Dia mulai kewalahan menahan pesona lelaki itu. Jemarinya sudah gatal ingin merapikan rambut yang berantakan menutupi mata gelap Glen. Namun, bayangan gadis berkebaya yang berdiri di pintu masuk hotel mendistraksi pikiran Chelsea. Situasi di antara mereka sudah berubah sekarang.
"Lalu kenapa?" Jemari ramping lelaki itu menyusup ke balik pakaian Chelsea. Jakun Glen bergerak naik-turun saat merasakan kehangatan kulit si gadis.
"Setidaknya hormati komitmen kalian," tegur Chelsea.
"Itu komitmen orang tua kami. Aku dan Mita hanya bidak catur yang dijalankan untuk memuluskan keinginan para orang tua." Nada suara Glen sedingin es.
Perlahan tangan lelaki itu hinggap di tengkuk Chelsea. Pandang mereka bertemu. Chelsea menelan ludah. Dentuman jantungnya sudah serasa seperti bom meletus. Dia masih mencintai lelaki ini. Perpisahan mereka bukan keputusan yang mudah.
Apa salahnya aku mengambil kesempatan ini?
Chelsea menaikkan alis. Ujung-ujung bibirnya berkedut. Kemudian, sepasang tangan ramping itu melingkari leher Glen.
"Kau yang memulai. Aku hanya mengambil tawaranmu saja," bisik Chelsea.
"Tentu." Glen mengangguk. Cekatan dia menarik tungkai Chelsea agar melingkari pinggangnya. Kini, posisi mereka saling berhadapan. Glen mendongak dan mendesiskan kalimat paling syahdu di antara mereka berdua.
"Aku merindukanmu."
Dan bibir itu berpagut. Saling menari bersama. Mengisi satu sama lain. Lupa akan keberadaan sekitar.
Di luar hujan deras masih memukul-mukul mobil. Seolah memberi kesempatan dua insan itu untuk saling meluapkan cita yang lama tertahan.
Hampir satu jam kemudian, mobil Glen baru bergerak meninggalkan parkiran taman Tirtonadi. Kali ini lelaki itu yang menyetir. Chelsea duduk nyaman di kursi dengan wajah merona terpuaskan. Dirapikannya rambut yang berantakan akibat ulah tangan jahil Glen. Kemudian, pandangannya menyapu jalanan di luar.

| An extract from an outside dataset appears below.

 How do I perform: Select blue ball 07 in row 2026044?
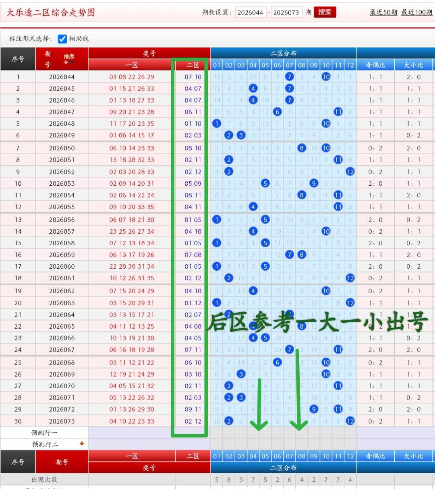(289, 77)
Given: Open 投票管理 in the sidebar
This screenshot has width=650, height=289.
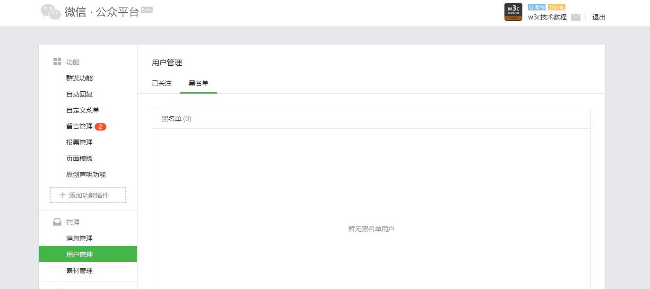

Hujan sudah berhenti. Roda mobil menggilas aspal basah. Waktu hampir menunjukkan tengah malam. Pedestrian sepi kendaraan. Jalan raya lebar dan luas berganti menyempit saat Glen memasuki Arumdalu.
Kanan-kiri jalan yang dibatasi bangunan ruko dan rumah-rumah penduduk membuat Chelsea sangat sadar di mana lokasinya berada sekarang. Wilayah yang sangat jauh berbeda dibanding Melbourne.
Lelaki itu terus melajukan mobil, kembali berbelok ke kanan dan bertemu dengan fasad gedung tinggi warna krem dan cokelat tua. Glen memasuki gerbang bergaya tradisional dengan papan nama batu bertuliskan salah satu unit hunian mewah di kota Solo.
"Kukira kau akan membawaku ke rumahmu." Chelsea mengamati halaman parkir yang dihiasi tanaman-tanaman perdu terpangkas rapi.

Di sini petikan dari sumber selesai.